Dans le même sens, la nouvelle loi faisant office de code minier adoptée en 2015 devra boosté le secteur en incitant à l’investissement privé aussi bien national qu’international, à en croire notre interlocuteur. «Cette nouvelle loi s’inscrit dans le cadre des réformes et mesures prises pour rehausser les performances du secteur minier et en renforcer l’attractivité vis-à-vis des investissements nationaux et étrangers. Elle a apporté plusieurs nouveautés. Premièrement, il s’agit de l’extension du champ d’application de la législation minière à d’autres substances minérales à usage industriel telles que la calcite, le feldspath, la magnésite, la perlite, à l’exception des matériaux de construction et de génie civil. Et deuxièmement, il y a lieu de citer l’introduction de l’autorisation d’exploration offrant aux entreprises minières la possibilité d’opérer sur des zones de grandes superficies allant de 100 à 600 km2 et pouvant atteindre 2 400 km2. Autres apports importants : l’extension du titre minier à l’ensemble des produits de mines au lieu d’une catégorie déterminée comme il est pratiqué dans l’ancienne réglementation ainsi que l’extension de la durée de validité de la licence d’exploitation de mines et son renouvellement jusqu’à épuisement des réserves», est-il expliqué.

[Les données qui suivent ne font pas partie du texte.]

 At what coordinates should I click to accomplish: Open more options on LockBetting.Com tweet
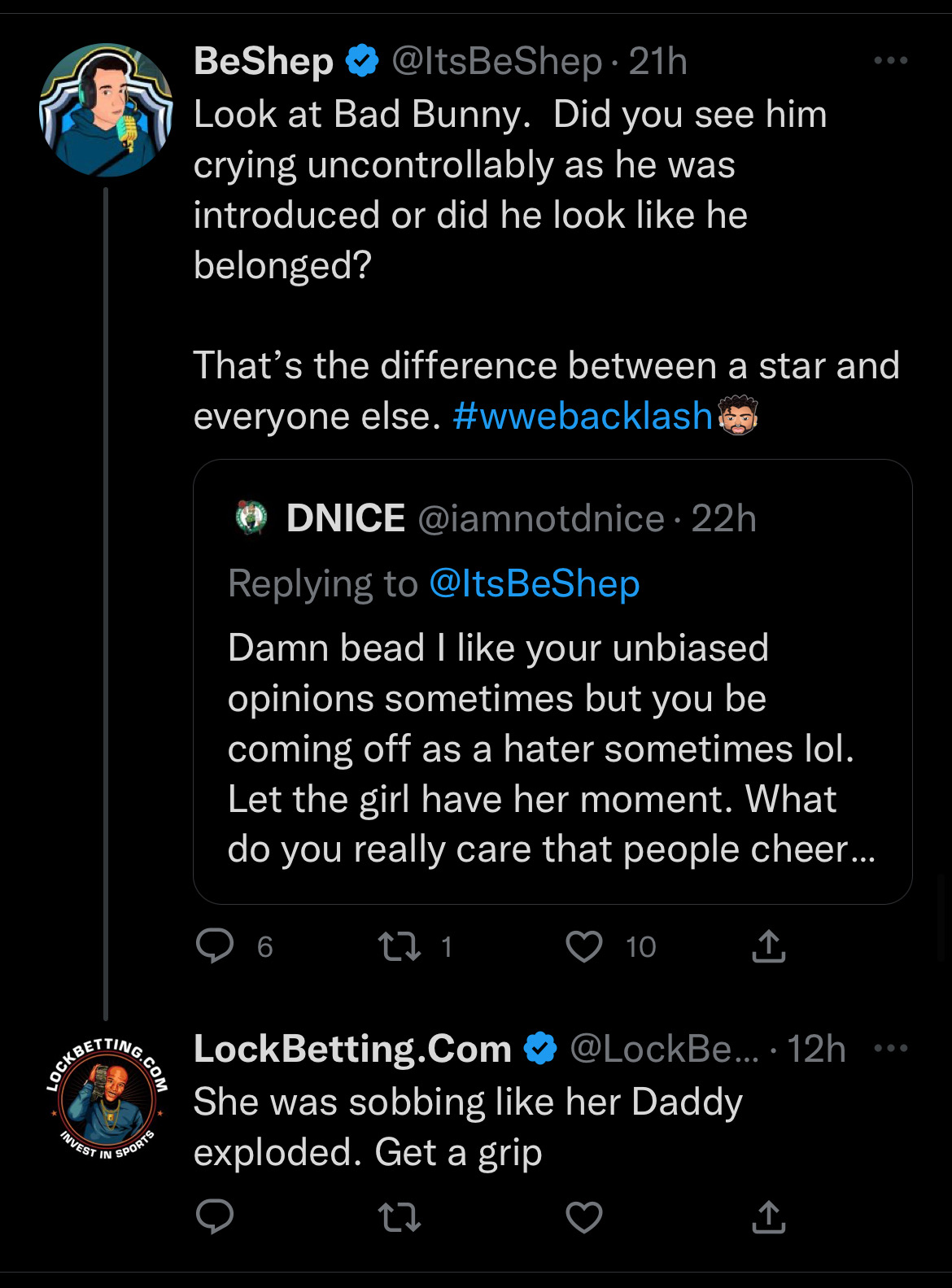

Un nouveau pôle de promotion des investissements a été créé

Toujours dans le cadre de la stratégie 2015-2025, le gendarme marocain du secteur minier a mis les bouchées doubles pour être au diapason de cette nouvelle politique sectorielle. Pour continuer à remplir pleinement sa mission de promoteur et de catalyseur des secteurs des mines (hors phosphates) et des hydrocarbures au Maroc, il a adopté, à partir de 2016, un nouveau modèle de développement qui redéfinit son positionnement et ses orientations stratégiques. Ainsi, un nouveau pôle de promotion des investissements a été créé afin de renforcer la promotion au service de l’exploration en s’appuyant sur une veille stratégique, marketing et concurrentielle permettant un cadrage des projets d’exploration mines et hydrocarbures en ligne avec les attentes du marché et des investisseurs et en adéquation avec les objectifs et les intérêts de l’office.

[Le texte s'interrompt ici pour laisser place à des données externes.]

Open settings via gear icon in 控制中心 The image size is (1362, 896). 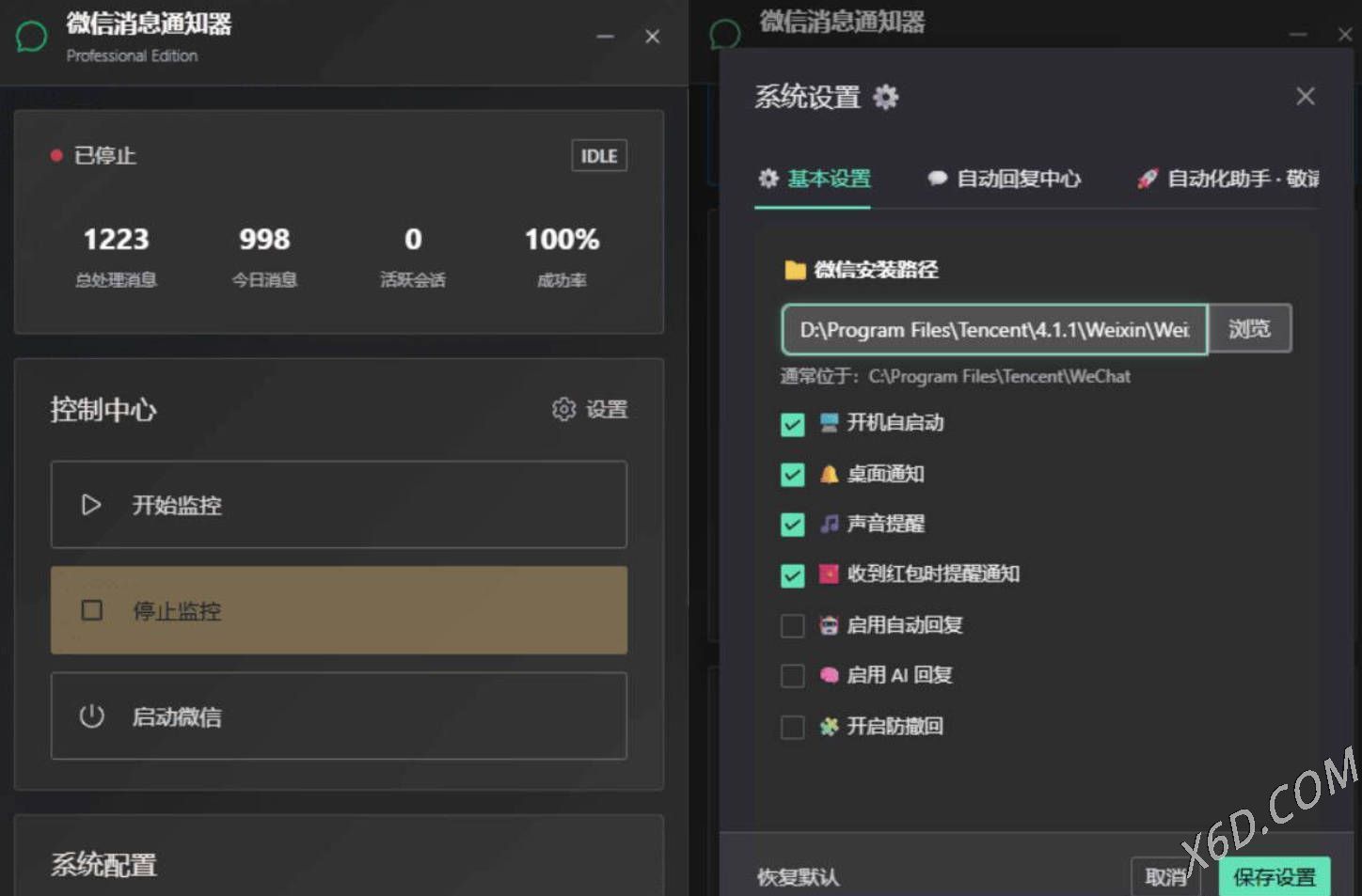pos(562,409)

Cette stratégie 2015-2025 vise à tripler le chiffre d’affaires du secteur minier hors phosphates à plus de 15 milliards de DH, multiplier par 10 le volume d’investissement dans l’exploration et la recherche minière à près de 4 milliards et doubler les emplois générés par le secteur (hors phosphates) à plus de 30 000 emplois directs.

• Phosphates : 1er exportateur, 3e producteur mondial • Autres minéraux : plomb, zinc, cuivre, argent, or, Barytine, Manganèse. • Contribution au PIB : 10% • Chiffre d’affaires à l’export : 44,6 milliards de DH • Production : 28,92 Mt (26,9 Mt phosphates et dérivés) • Investissements : 32 milliards de DH • Emplois : 41 000 • Permis en vigueur: 6 353 (15% ONHYM) à fin 2016.